The Pool Boy also pondered some of his questionable life decisions. Decisions like his mixing of tumbling with dodge ball. A decision which pleasantly concluded with the soles of his stylish kicks properly aligned with the gym floor & a 3rd graders impressed & astonished interjection, “wow!”.
Unpleasantly, the flip side of the kicks proper landing was our hero’s elbow slamming into his ribcage. A slamming that made breathing a 50/50 proposition over the following 48 hours.
As the 1st semester approaches its final 4 ½ days, MJPB reflected on his additional duties of substitute teaching. A stint in which he was finally the tallest in 3rd & 5th grades though still not the smartest. During these classroom adventures, the Pool Boy discovered why he’s a P.E. teacher because English & Mathematics are confusing fields.

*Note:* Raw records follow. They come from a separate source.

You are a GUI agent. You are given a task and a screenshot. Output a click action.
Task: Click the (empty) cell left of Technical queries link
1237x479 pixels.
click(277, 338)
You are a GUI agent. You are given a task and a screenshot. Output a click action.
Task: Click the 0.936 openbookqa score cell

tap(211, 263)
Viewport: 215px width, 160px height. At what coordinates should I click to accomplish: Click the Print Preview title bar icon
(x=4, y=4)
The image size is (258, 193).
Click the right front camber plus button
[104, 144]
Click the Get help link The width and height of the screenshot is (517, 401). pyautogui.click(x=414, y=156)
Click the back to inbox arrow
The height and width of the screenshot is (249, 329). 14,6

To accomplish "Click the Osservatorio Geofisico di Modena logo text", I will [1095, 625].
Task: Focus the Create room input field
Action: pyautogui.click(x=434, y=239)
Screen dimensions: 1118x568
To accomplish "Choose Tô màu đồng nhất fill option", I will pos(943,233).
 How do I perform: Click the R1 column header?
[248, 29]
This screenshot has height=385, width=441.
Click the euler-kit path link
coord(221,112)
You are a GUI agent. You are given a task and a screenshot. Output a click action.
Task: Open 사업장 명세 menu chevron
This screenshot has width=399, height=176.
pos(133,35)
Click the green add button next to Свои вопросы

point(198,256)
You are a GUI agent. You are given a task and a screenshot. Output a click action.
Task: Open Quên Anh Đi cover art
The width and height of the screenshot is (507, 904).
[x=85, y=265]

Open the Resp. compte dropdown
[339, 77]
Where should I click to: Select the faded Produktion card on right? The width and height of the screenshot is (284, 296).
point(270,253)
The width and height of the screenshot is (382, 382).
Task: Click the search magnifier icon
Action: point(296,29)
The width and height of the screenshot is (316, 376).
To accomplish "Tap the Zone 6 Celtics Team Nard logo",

Like English being difficult with homophones like aisle, isle, & I’ll (showing off as both a commitment & a contraction), the “g” in longevity being pronounced twice & the silent “s” at the end of Arkansas & Illinois & the quiet “c” in the middle of Connecticut messing with geography & both the “s” & “c” confounding us with which one is silent in “scent”…& there’s math.
Between confusing everyone stating that “pie are square” when everyone knows pie are round & putting letters between the + & – & × & ÷ symbols mathematics then proves that 4 equal lines & 4 right angles, universally known as a square long before the Pool Boy earned his red flotation device, doesn’t necessarily have to be a box…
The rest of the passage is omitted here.